When the growing season begins this month, Edgar’s drones, which cover 200 acres (81 hectares) in about 20 minutes, will use high-resolution photos to measure plant health and thermal and multi-spectrum imaging to gain hard-to-gather information on watering, weeds and harmful pests.
It’s a technology that could be “transformational in terms of agricultural productivity,” said Matt Darr, an agriculture professor at Iowa State University in Ames. “If I have a chance to see a problem, I have a chance to get a mulligan” and make fixes.
A native Californian, Edgar, now 59, began flying at age 17 when he joined the U.S. Air Force. He later flew stealth fighter planes designed to avoid radar detection and worked for commercial airlines. When he was recalled to military duty in 2010 and was asked to pilot surveillance drones, he immediately saw their potential, he said in an interview.
Edgar was especially impressed by their usefulness in search-and-rescue operations he was involved with in Japan after the March 2011 earthquake and tsunami which ravaged the country.
Returning to Idaho, he saw an opportunity to capitalize on his experience in an industry that analysts have said could see the most growth in drone use over the next decade. The state, with its wide fields and low population density, offered a perfect chance to use drones to help farmers track plants.
“Once we detect stress, we can give farmers the exact point -- down to 3 centimeters -- where it’s happening,” Edgar said.
His Advanced Aviation is in partnership with Empire Airlines, an aircraft charter and maintenance company, and Blair Farms, an Idaho farm consulting company. The joint effort is called Empire Unmanned, and it plans to launch three crop-scouting drones this month.

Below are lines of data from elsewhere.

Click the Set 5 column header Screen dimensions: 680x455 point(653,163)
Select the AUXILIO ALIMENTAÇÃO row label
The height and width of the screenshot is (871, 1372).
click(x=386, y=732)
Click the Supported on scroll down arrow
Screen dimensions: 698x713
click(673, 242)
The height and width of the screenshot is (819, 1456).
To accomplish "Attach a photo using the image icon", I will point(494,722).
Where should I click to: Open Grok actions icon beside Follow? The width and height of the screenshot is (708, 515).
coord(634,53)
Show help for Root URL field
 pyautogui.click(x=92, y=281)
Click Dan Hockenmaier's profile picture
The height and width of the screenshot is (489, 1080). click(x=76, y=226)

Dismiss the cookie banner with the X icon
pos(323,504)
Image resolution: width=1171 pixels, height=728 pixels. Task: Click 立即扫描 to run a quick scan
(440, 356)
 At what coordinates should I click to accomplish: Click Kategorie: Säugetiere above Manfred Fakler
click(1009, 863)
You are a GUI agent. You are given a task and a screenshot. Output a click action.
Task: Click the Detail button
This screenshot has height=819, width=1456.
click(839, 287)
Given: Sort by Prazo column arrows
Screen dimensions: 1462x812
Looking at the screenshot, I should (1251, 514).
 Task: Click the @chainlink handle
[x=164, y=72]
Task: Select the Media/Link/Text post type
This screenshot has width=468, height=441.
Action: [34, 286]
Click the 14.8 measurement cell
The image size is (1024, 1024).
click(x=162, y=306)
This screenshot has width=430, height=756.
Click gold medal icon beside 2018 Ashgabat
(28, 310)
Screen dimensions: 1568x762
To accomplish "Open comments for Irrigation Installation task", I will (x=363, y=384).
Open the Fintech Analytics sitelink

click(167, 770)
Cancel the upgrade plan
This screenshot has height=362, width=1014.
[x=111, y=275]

The drones, powered by batteries, weigh less than 2 pounds, have three-foot wide wingspans and can operate at speeds approaching 57 miles per hour, according to Advanced Aviation’s application to the FAA.
“The scope is unlimited,” Edgar said. “My entire life has been in aviation. This is what I was meant to do.”
The drones add another dimension to the growing practice of so-called precision agriculture, in which computerized data on crop diseases and other threats is collected by satellites and sensors to maximize yields and help avoid the overuse of dangerous chemicals, according to Iowa State’s Darr.
In countries such Israel, France and the U.K. commercial drone use has become commonplace.
In the U.S., though, the rules of unmanned commercial flights are still a work in progress, leaving room for concern over both safety and privacy. While the FAA bans commercial drone use, the agency granted 39 exemptions as of Wednesday to companies seeking to oversee crop yields, monitor oil and gas facilities, and inspect power lines and smokestacks.
To get an exemption, companies must certify their drones will be operated by licensed pilots, and a second person must observe the flights.
Commercial use of drones, a technology that is widely used by the U.S. military in the Middle East, is expected to surge 18-fold to $1.09 billion by 2023, according to Phil Finnegan, an analyst at Teal Group Corp. in Fairfax, Virginia. The total market will grow 80 percent to $11.5 billion.
“Agriculture is potentially the largest commercial market” for unmanned aircraft, Finnegan said in an interview. “It’s yet to be seen whether these systems are cost effective to use, and whether they can live up to their promise.”
Edgar’s prices vary depending on what his clients are growing. For photographing a field, he charges from $3 per acre.
The National Agricultural Aviation Association, the Alexandria, Virginia-based trade group for aerial pesticide applicators, or crop dusters, doesn’t see drones stealing their customers. Andrew Moore, the group’s executive director, said the craft won’t be able to match the 500-gallon average payload his members carry.
Still, he favors regulations to require strobe lights on drones flying over crop fields, to make them more visible to pilots who might be flying through the same space. In addition, unmanned vehicle pilots should be certified commercial aviators, and their drones should carry tracking devices to show their location to other pilots.
“The whole thing about safe flying is to sense and avoid,” Moore said in an interview on Feb. 6. “You need to be able to see and know where these obstacles are.”